VOLUMNIE.—O Coriolan, Coriolan, j'aurais voulu vous voir consolider votre pouvoir avant de le perdre à jamais.

CORIOLAN.—Qu'il devienne ce qu'il pourra.

VOLUMNIE.—Vous auriez pu être assez vous-même, tout en faisant moins d'efforts pour paraître tel. Votre caractère aurait trouvé bien moins d'obstacles, si vous aviez dissimulé jusqu'à ce qu'ils fussent hors d'état de vous contrarier.

CORIOLAN.—Qu'ils aillent se faire pendre.

VOLUMNIE.—Et que le feu les dévore.

(Ménénius arrive, accompagné d'une troupe de sénateurs.)

MÉNÉNIUS.—Allons, allons, vous avez été trop brusque, un peu trop brusque. Il faut revenir devant le peuple, et réparer cela.

LES SÉNATEURS.—Il n'y a point d'autre remède, si vous ne voulez pas voir notre belle Rome se fendre par le milieu et s'écrouler.

VOLUMNIE.—Je vous prie, mon fils, acceptez ce conseil: je porte un coeur qui n'est pas plus souple que le vôtre; mais j'ai une tête qui sait faire meilleur usage de la colère.

MÉNÉNIUS.—Bien parlé, noble dame.

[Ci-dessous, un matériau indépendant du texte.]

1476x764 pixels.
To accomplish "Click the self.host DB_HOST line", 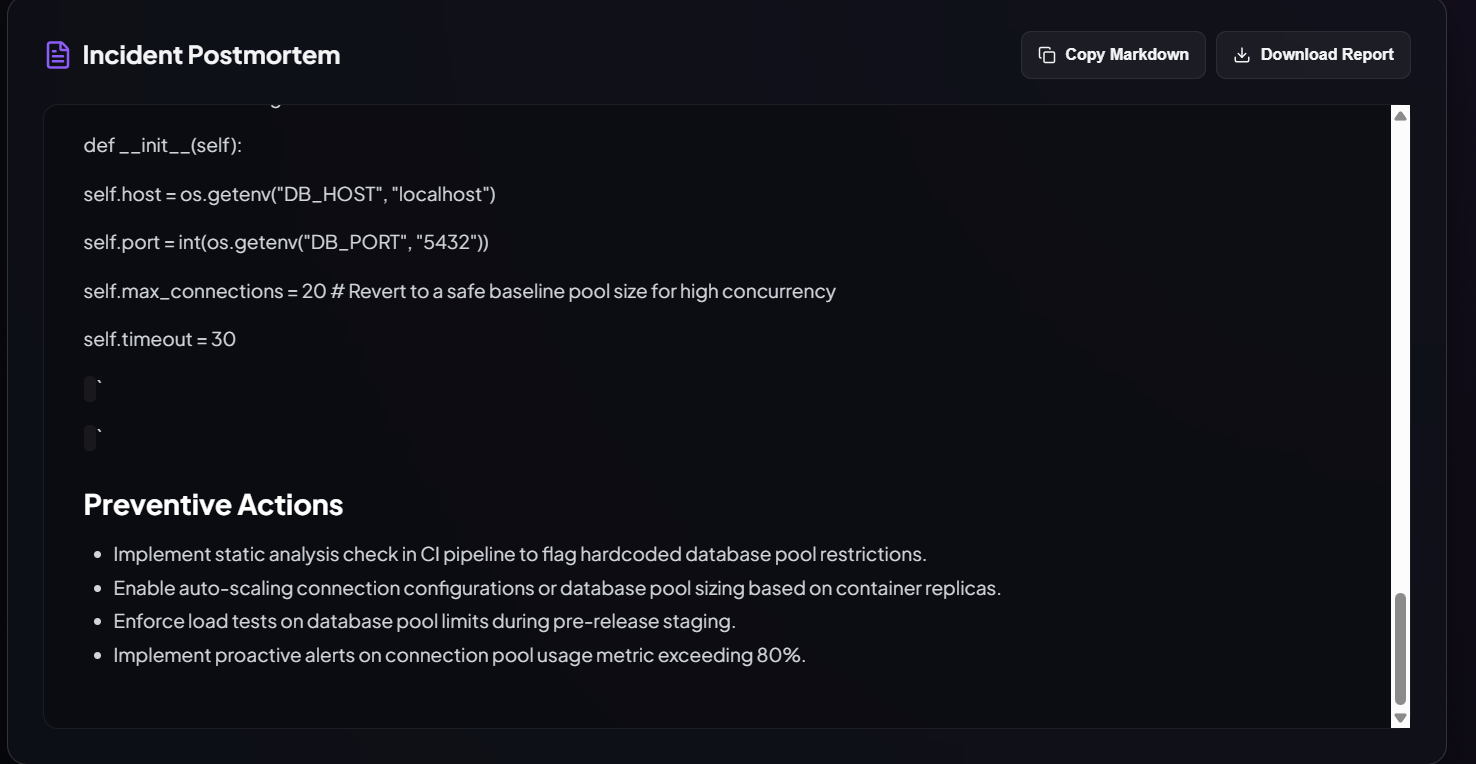I will pos(290,194).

Moi, plutôt que de le voir s'abaisser à ce point devant la multitude, si la crise violente de ces temps ne l'exigeait pas, comme le seul remède qui puisse sauver l'Etat, on me verrait encore endosser mon armure, qu'à peine à présent je puis porter.

CORIOLAN.—Que faut-il faire?

MÉNÉNIUS.—Retourner vers les tribuns.

CORIOLAN.—Et ensuite?

MÉNÉNIUS.—Rétracter ce que vous avez dit.

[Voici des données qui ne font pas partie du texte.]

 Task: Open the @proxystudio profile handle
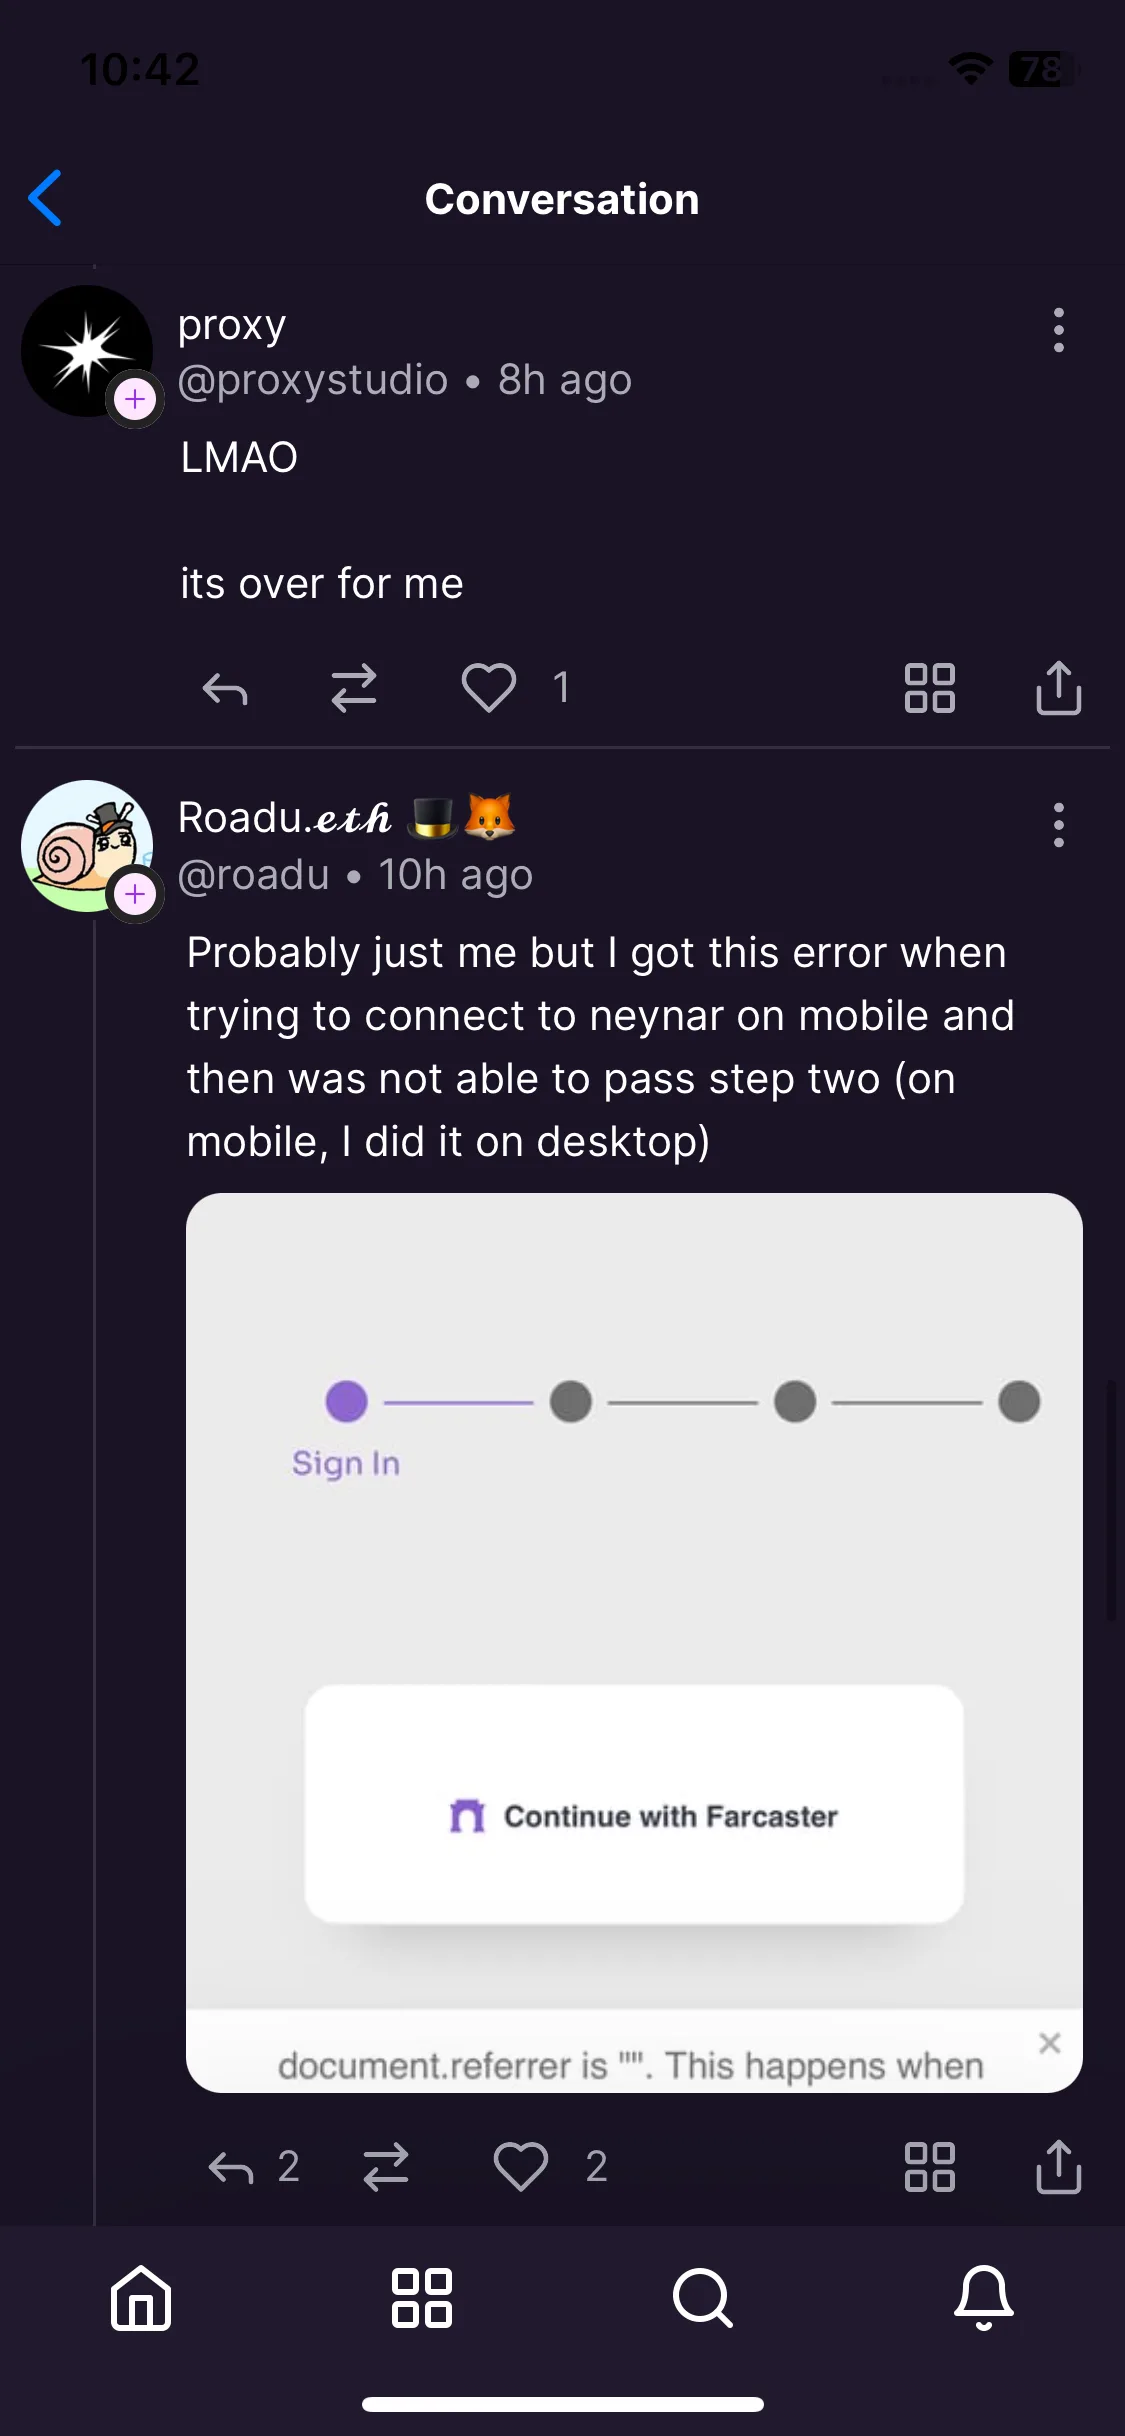313,380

CORIOLAN.—Pour eux? Je ne pourrais pas le faire pour les dieux mêmes; et il faut que je le fasse pour les tribuns?

VOLUMNIE.—Vous êtes trop absolu, quoique vous ne puissiez jamais avoir trop de cette noble fierté, sauf quand la nécessité parle.....Je vous ai ouï dire que l'honneur et la politique, comme deux amis inséparables, marchaient de compagnie à la guerre. Eh bien! dites-moi quel tort l'un fait à l'autre dans la paix, pour qu'ils ne s'y trouvent pas également unis?

CORIOLAN.—Assez, assez.

MÉNÉNIUS.—La question est raisonnable.

VOLUMNIE.—Si l'honneur vous permet, à la guerre, de paraître ce que vous n'êtes pas (principe utile que vous adoptez pour règle de votre conduite), pourquoi serait-il moins raisonnable ou moins honnête que la politique fût, dans la paix, la compagne de l'honneur, puisque, à la guerre, ils sont également indispensables?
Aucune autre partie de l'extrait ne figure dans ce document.